Print every record exactly, omitting all pictures.

--- Available data Enclosed Below ---

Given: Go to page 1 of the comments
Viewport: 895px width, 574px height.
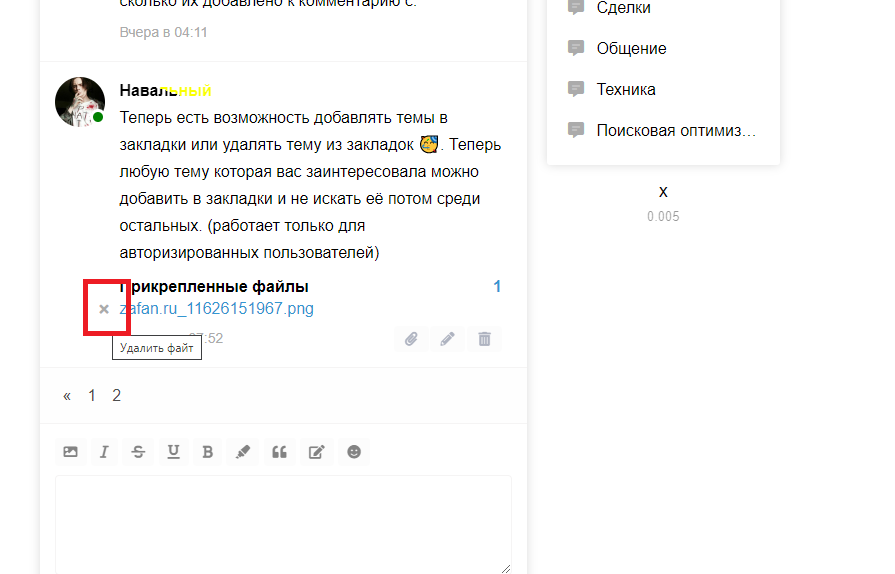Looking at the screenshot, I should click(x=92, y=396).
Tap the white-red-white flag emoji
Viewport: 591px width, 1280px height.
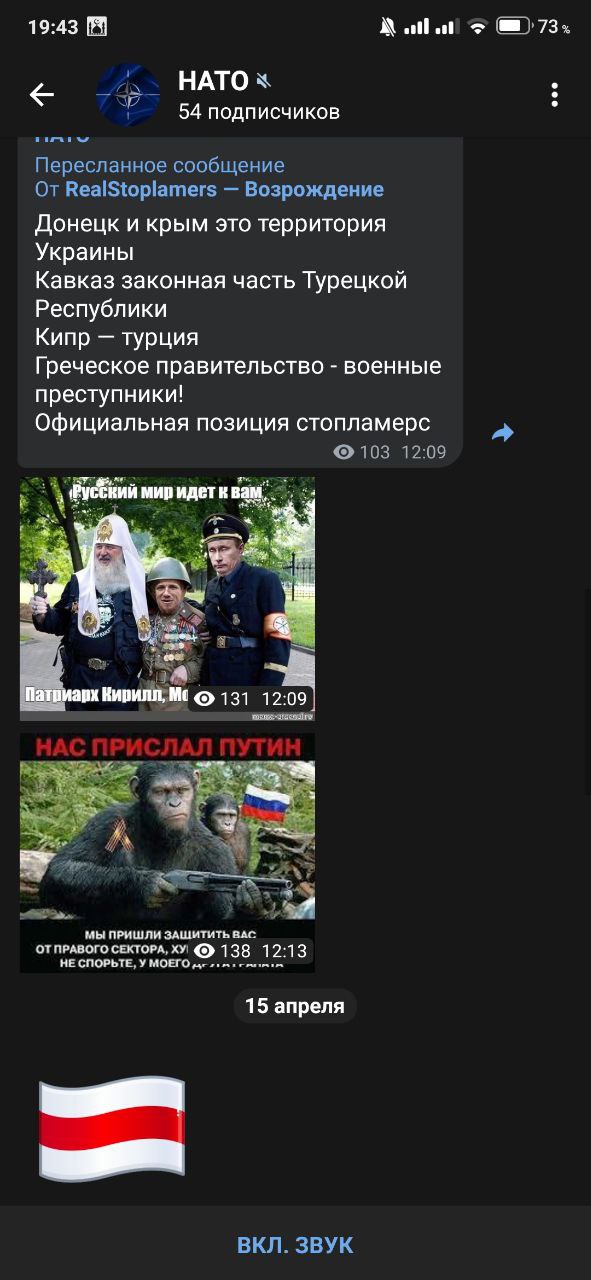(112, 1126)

--- End of Enclosed Available data ---

* Final answer
Given: Go to page 1 of the comments
Viewport: 895px width, 574px height.
Looking at the screenshot, I should click(x=92, y=396).
Tap the white-red-white flag emoji
Viewport: 591px width, 1280px height.
(112, 1126)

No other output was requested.